Às pesadas prateleiras das bibliotecas
universitárias se somam cada vez mais uma enxurrada de publicações
especializadas on-line, que oferecem, sem atraso e normalmente de graça, os
últimos resultados dos laboratórios de pesquisa.
Richard
Monvoisin
"Publicar
ou apodrecer”: a sentença do zoologista Harold J. Coolidge1 resume
a vida de um pesquisador. Pouco importa, para seu prestígio acadêmico, que seu
modo de ensinar seja brilhante, seus estudos sejam bem fundamentados ou que ele
seja gentil com os colegas: a avaliação do trabalho de pesquisa repousa de
forma definitiva apenas na soma e na qualidade dos artigos publicados nas
revistas científicas. A exposição ordenada dos resultados, passando pela
humilhação da releitura por especialistas no assunto – o que chamamos
normalmente de releitura dos pares, ou peer-review–, é a chave para
isso.
As
publicações são especializadas de acordo com a área de pesquisa. Assim, um
especialista em história moderna da França tem à escolha uma dezena de revistas
nacionais, e cerca de uma centena de periódicos acolhem os trabalhos de
pesquisa feitos em física. Para escolher em que porta bater é preciso adaptar
as pretensões, levando em conta o fator do impacto da revista, quer dizer, seu
valor no mercado do saber. Esse valor é fundado não na audiência, mas no número
médio de citações dos artigos da dita revista em outros artigos científicos.2 É
conveniente acertar o alvo: muito baixo (uma revista pouco conhecida), e o
artigo não será apreciado de acordo com seu valor, independentemente de sua
qualidade; muito alto (as melhores publicações), e ele pode ser bloqueado
durante meses pelos avaliadores, para no final ser recusado. Por ser feroz a
concorrência entre as equipes de pesquisa, corre-se, então, o risco de ser
ultrapassado na linha de chegada.
Além
de o autor do artigo não ser pago, seu laboratório deve, frequentemente,
participar nos gastos de secretaria ou impressão. Em troca, ele recebe capital
simbólico (reconhecimento, prestígio): o direito de indicar o título do artigo
– envolto na aura de seu fator de impacto – em seu curriculum vitae.

***

- **Tarefa proposta 1**:
Segundo o texto sobre as publicações científicas, em que se baseia o fator de impacto de uma revista?
O texto e as entradas constituem materiais independentes entre si.

Entradas para localizar palavras e elementos:
***

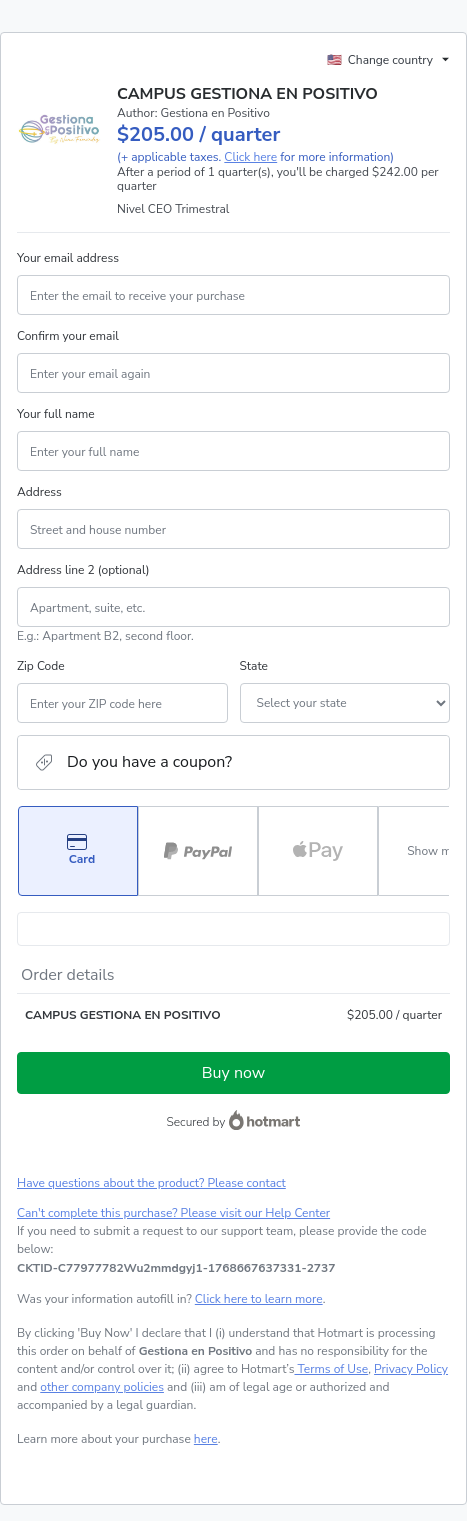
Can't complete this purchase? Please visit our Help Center (173, 1213)
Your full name (56, 414)
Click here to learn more (259, 1299)
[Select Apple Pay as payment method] (318, 851)
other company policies (102, 1387)
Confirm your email (68, 336)
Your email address (68, 258)
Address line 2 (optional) (83, 570)
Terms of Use (331, 1369)
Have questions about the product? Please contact (151, 1183)
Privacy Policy (411, 1369)
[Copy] (176, 1268)
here (206, 1439)
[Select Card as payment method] (78, 851)
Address (39, 492)
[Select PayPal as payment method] (198, 851)
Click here (250, 157)
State (254, 666)
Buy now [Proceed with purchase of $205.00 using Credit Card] (233, 1073)
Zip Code (41, 666)
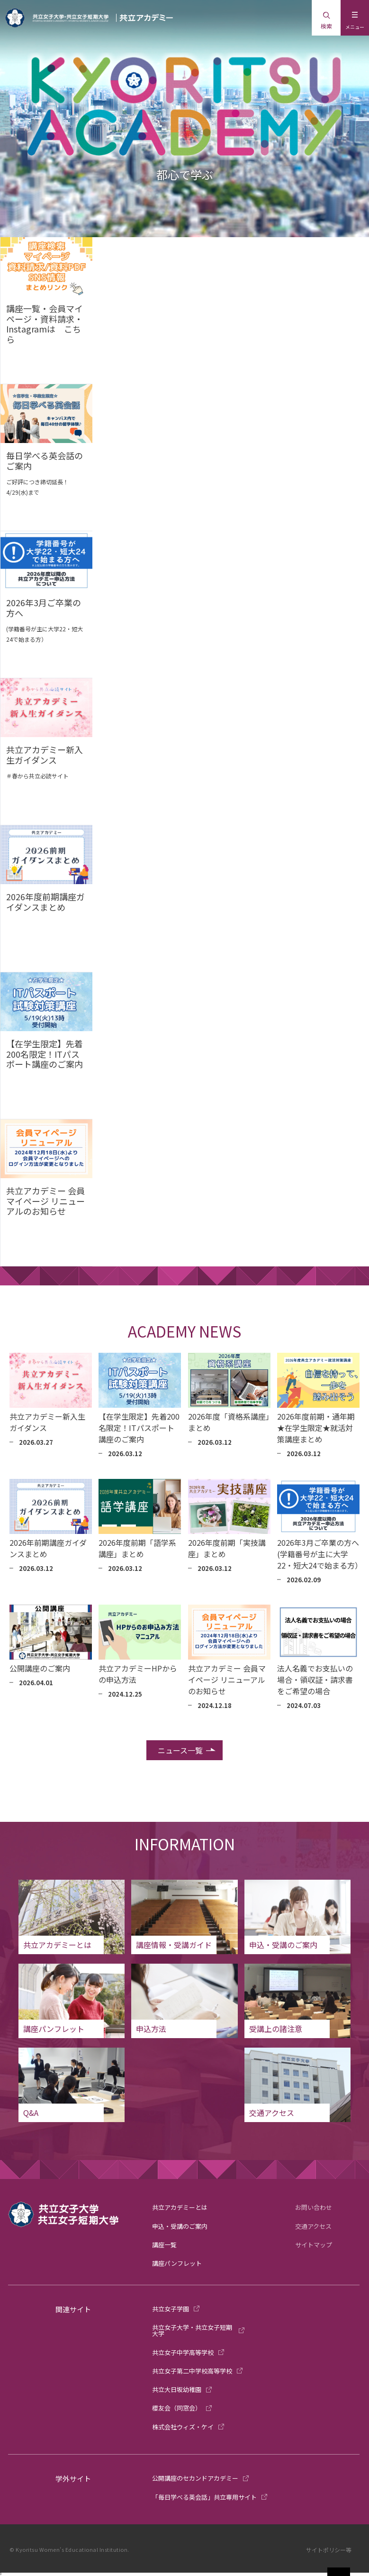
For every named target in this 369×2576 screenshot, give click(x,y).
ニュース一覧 (180, 1750)
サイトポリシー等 (328, 2550)
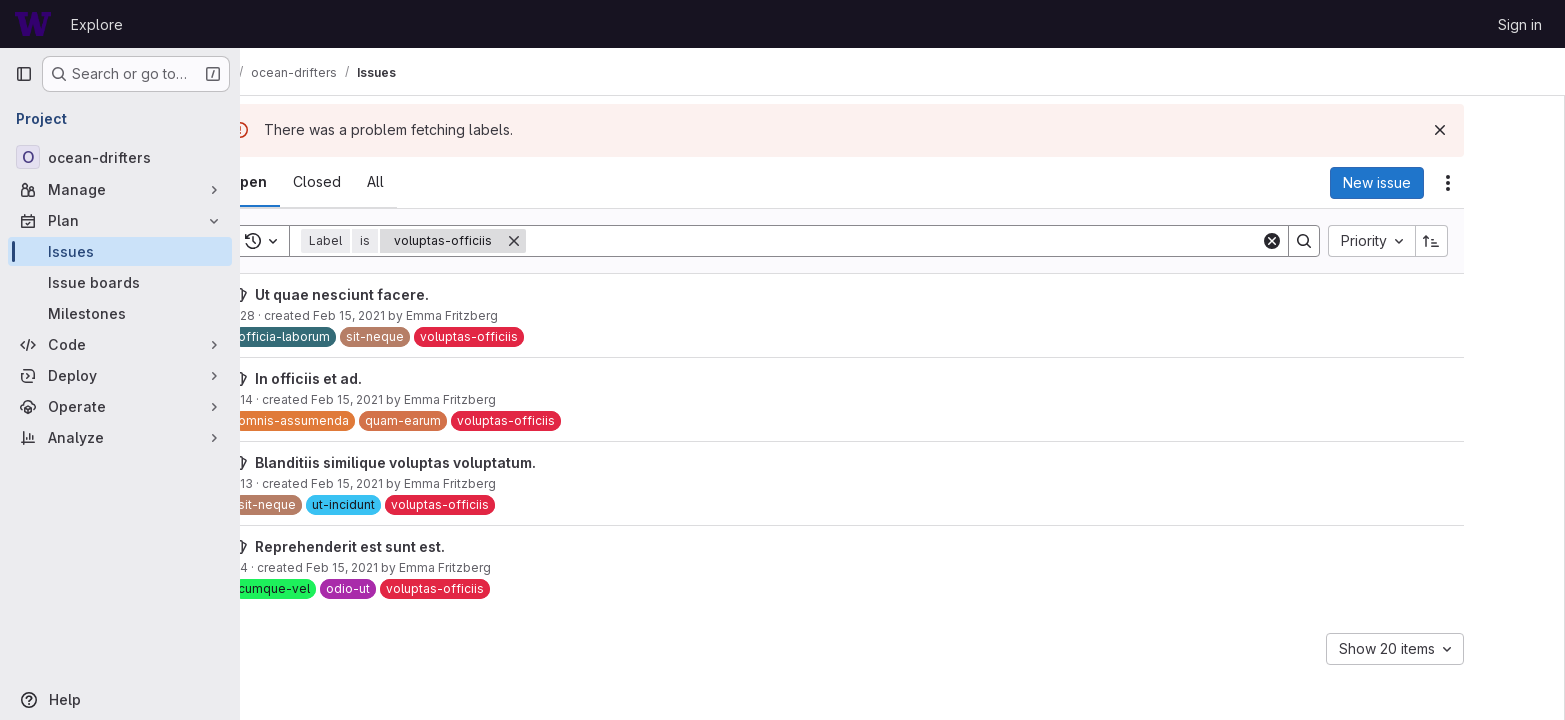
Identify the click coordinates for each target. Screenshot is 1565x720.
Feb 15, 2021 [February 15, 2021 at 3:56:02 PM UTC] (410, 399)
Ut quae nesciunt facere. (405, 294)
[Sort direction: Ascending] (1495, 241)
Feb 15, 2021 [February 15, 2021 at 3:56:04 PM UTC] (412, 315)
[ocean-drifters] (120, 157)
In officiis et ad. (371, 378)
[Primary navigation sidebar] (24, 74)
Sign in (1520, 24)
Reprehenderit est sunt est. (413, 546)
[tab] (311, 182)
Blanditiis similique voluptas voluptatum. (458, 462)
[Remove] (577, 241)
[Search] (956, 241)
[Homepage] (33, 24)
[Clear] (1335, 241)
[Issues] (120, 251)
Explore (97, 24)
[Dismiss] (1503, 130)
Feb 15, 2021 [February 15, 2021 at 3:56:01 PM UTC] (405, 567)
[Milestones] (120, 313)
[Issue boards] (120, 282)
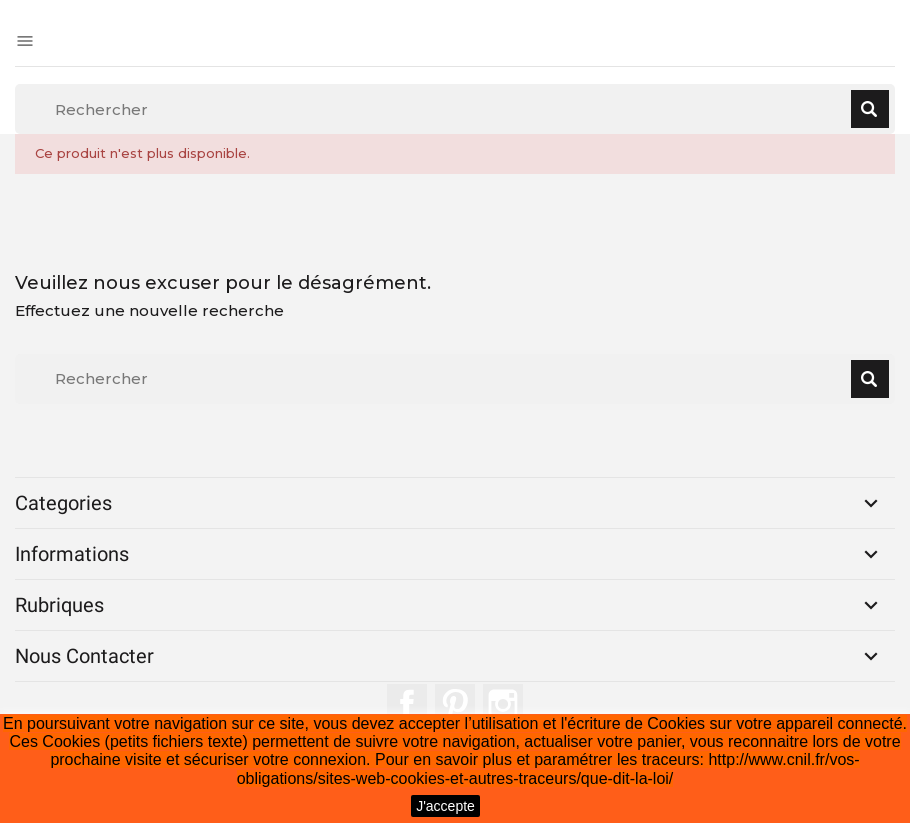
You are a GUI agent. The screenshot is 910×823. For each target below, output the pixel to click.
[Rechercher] (455, 109)
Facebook (407, 704)
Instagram (503, 704)
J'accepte (445, 806)
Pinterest (455, 704)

***

- **Tarefa proposta 2**:
Reescreva como tabela Markdown as entradas, começando na linha que contém "Explore (97, 24)" e terminando no fim das entradas, com as colunas "Nº" e "Linha". Omita as linhas em branco e deixe as imagens fora da resposta.

- **Resultado final 1**:
No número médio de citações dos artigos da revista em outros artigos científicos.

- **Resultado final 2**:
| Nº | Linha |
|---|---|
| 1 | Explore (97, 24) |
| 2 | [Dismiss] (1503, 130) |
| 3 | Feb 15, 2021 [February 15, 2021 at 3:56:01 PM UTC] (405, 567) |
| 4 | [Milestones] (120, 313) |
| 5 | [Issue boards] (120, 282) |
| 6 | You are a GUI agent. The screenshot is 910×823. For each target below, output the pixel to click. |
| 7 | [Rechercher] (455, 109) |
| 8 | Facebook (407, 704) |
| 9 | Instagram (503, 704) |
| 10 | J'accepte (445, 806) |
| 11 | Pinterest (455, 704) |